本發明公開了制備克隆小型動物胚胎的方法，其包括以下步驟：提供離體的供體核細胞；提供離體的卵母細胞；于含有透明帶消化劑的卵母細胞去核液中，將卵母細胞進行去核處理，以便獲得去核卵母細胞；將去核卵母細胞與供體核細胞融合，以便獲得重構胚；將重構胚進行體外激活，以便獲得激活的重構胚；以及將激活的重構胚進行培養，以便獲得克隆小型動物胚胎。采用本發明的方法，能夠在消化卵母細胞透明帶的同時，適時快速進行切割去核，從而操作人員可以精確的把握去核時間，成功實現卵母細胞去核，并保證囊胚形成率，高效制備克隆小型動物胚胎。

技術領域

本發明涉及動物細胞工程技術領域。具體地，本發明涉及制備克隆小型動物胚胎的方法。

背景技術

體細胞核移植又稱克隆，是動物細胞工程中最常用的技術手段。通過電擊法或直接顯微注射法將具有較高分化程度的體細胞轉移至卵母細胞中，再經過化學激活，使其重新編程發育成胚胎，將其移植入代孕母體內，出生完整個體。1996年通過傳統克隆技術，在顯微操作儀器輔助下，首次獲得的體細胞克隆綿羊。2001年，科學家Gavor Vajta首次提出了手工克隆技術，該技術在體視顯微鏡下，手持特制刀片將無透明帶卵母細胞的核切除，從而達到去核目的。手工克隆與傳統克隆相比，無需使用顯微操作儀，及尖端的技術人員。但這些技術方法主要適用于大動物。

因而，現階段適于小型動物的手工克隆技術的研究具有重大的意義。

發明內容

本發明旨在至少在一定程度上解決相關技術中的技術問題之一。為此，本發明的一個目的在于提出一種適于小型動物，并能夠有效保證囊胚形成率的手工克隆技術。

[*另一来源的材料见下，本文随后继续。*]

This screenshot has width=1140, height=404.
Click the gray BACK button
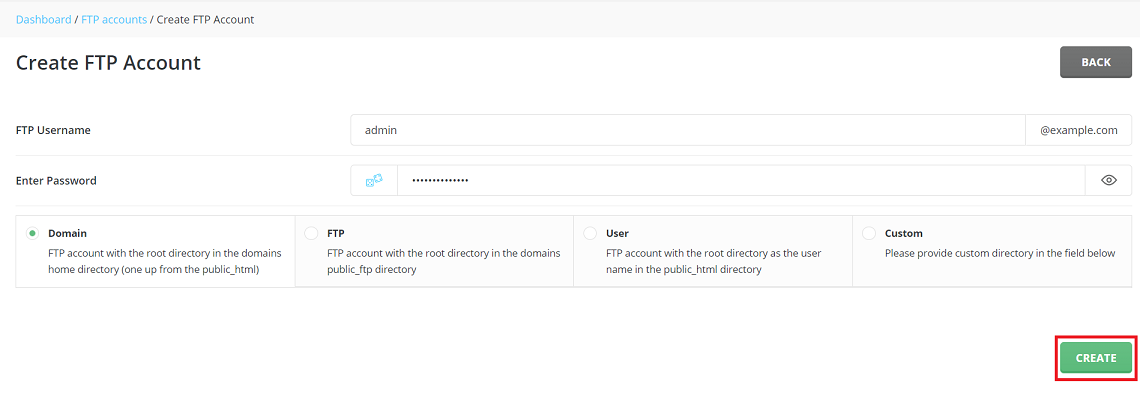coord(1096,62)
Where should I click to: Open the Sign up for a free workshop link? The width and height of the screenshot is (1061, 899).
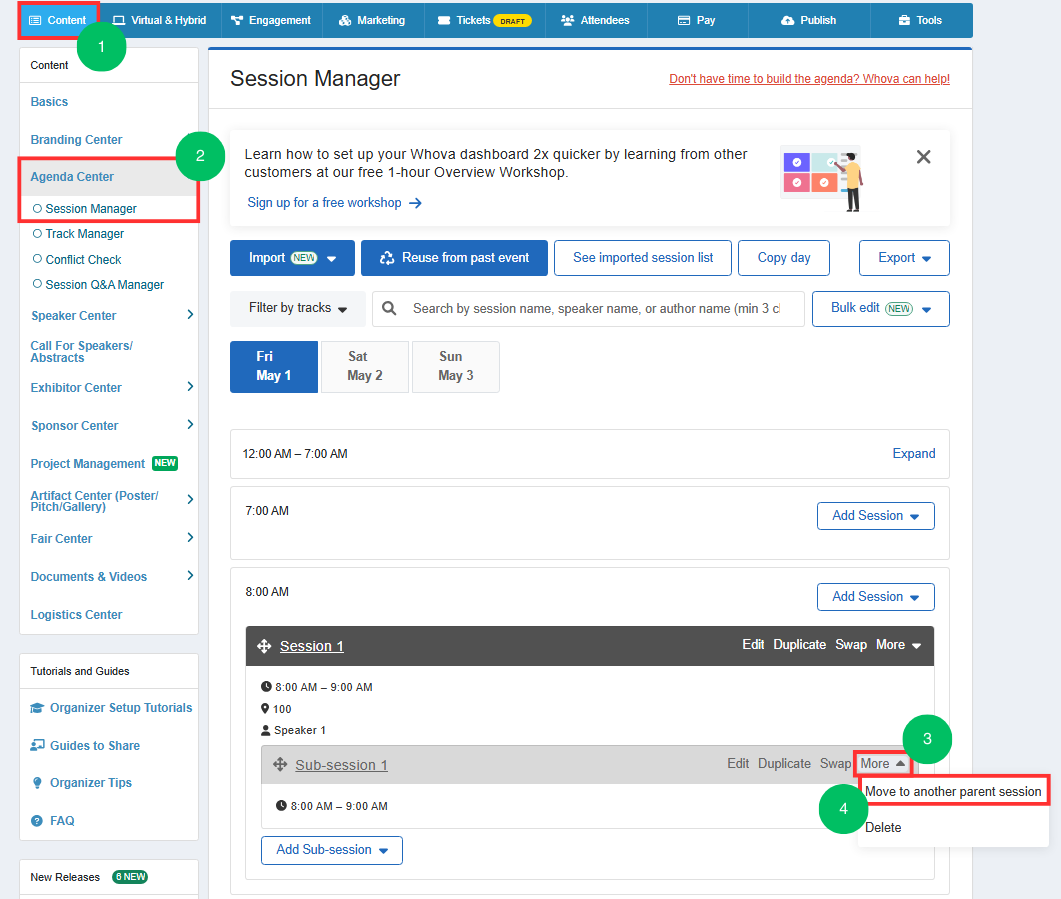pyautogui.click(x=334, y=203)
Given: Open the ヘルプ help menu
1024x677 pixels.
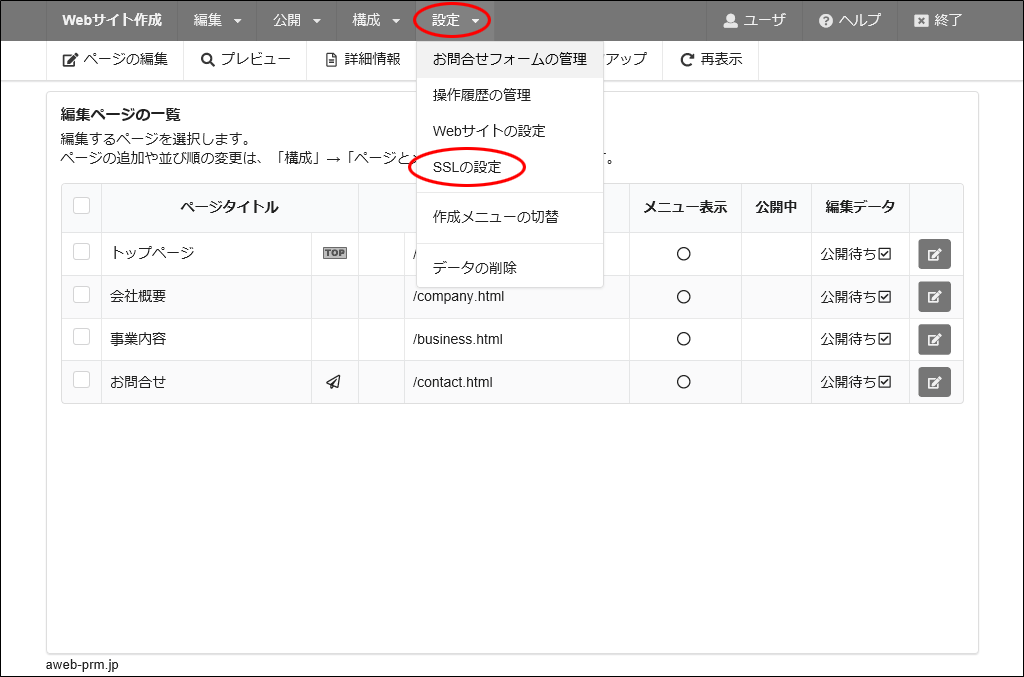Looking at the screenshot, I should coord(849,20).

因而，根據本發明的一個方面，本發明提供了一種制備克隆小型動物胚胎的方法。根據本發明的實施例，該方法包括以下步驟：提供離體的供體核細胞；提供離體的卵母細胞；于含有透明帶消化劑的卵母細胞去核液中，將所述卵母細胞進行去核處理，以便獲得去核卵母細胞；將所述去核卵母細胞與所述供體核細胞融合，以便獲得重構胚；將所述重構胚進行體外激活，以便獲得激活的重構胚；以及將所述激活的重構胚進行培養，以便獲得所述克隆小型動物胚胎。發明人驚奇的發現，采用本發明的方法，能夠在透明帶為半消化狀態，即在消化透明帶的同時，適時快速進行切割去核，從而操作人員可以精確的把握去核時間，成功實現卵母細胞去核，并保證囊胚形成率，高效制備克隆小型動物胚胎。此外，根據本發明的實施例，本發明的方法成本低、操作簡單，易于推廣。

根據本發明的實施例，本發明制備克隆小型動物胚胎的方法還可以進一步具有下列附加技術特征：

根據本發明的實施例，所述透明帶消化劑為選自鏈蛋白酶和細胞松弛素B的至少一種。由此，能夠有效消化透明帶，便于精準的把握去核時間，易于去核操作。

根據本發明的實施例，所述卵母細胞去核液中包含：5-15μg/mL鏈蛋白酶；和/或1-5μg/mL細胞松弛素B。由此，透明帶半消化效果較好，易于去核操作。

根據本發明的實施例，所述卵母細胞去核液中包含：10μg/mL鏈蛋白酶；和/或2.5μg/mL細胞松弛素B。由此，透明帶半消化效果好，易于去核操作。

根據本發明的實施例，所述卵母細胞去核液中進一步包含：5-15體積％的TCM199培養基；0.1-0.3mg/mL碳酸氫鈉；0.1-0.3mg/mL丙酮酸鈉；3-4mg/mL赫佩斯鈉鹽；2-3mg/mL赫佩斯酸；0.1-0.3mg/mL谷氨酰胺；以及15-25體積％的牛血清。由此，能夠有效提高卵母細胞去核后的成活率。

根據本發明的實施例，所述卵母細胞去核液中包含：10體積％的TCM199培養基；0.17mg/mL碳酸氫鈉；0.20mg/mL丙酮酸鈉；3.60mg/mL赫佩斯鈉鹽；2.63mg/mL赫佩斯酸；0.20mg/mL谷氨酰胺；以及20體積％的牛血清。由此，去核過程中，卵母細胞損傷小，能夠有效提高卵母細胞去核后的成活率。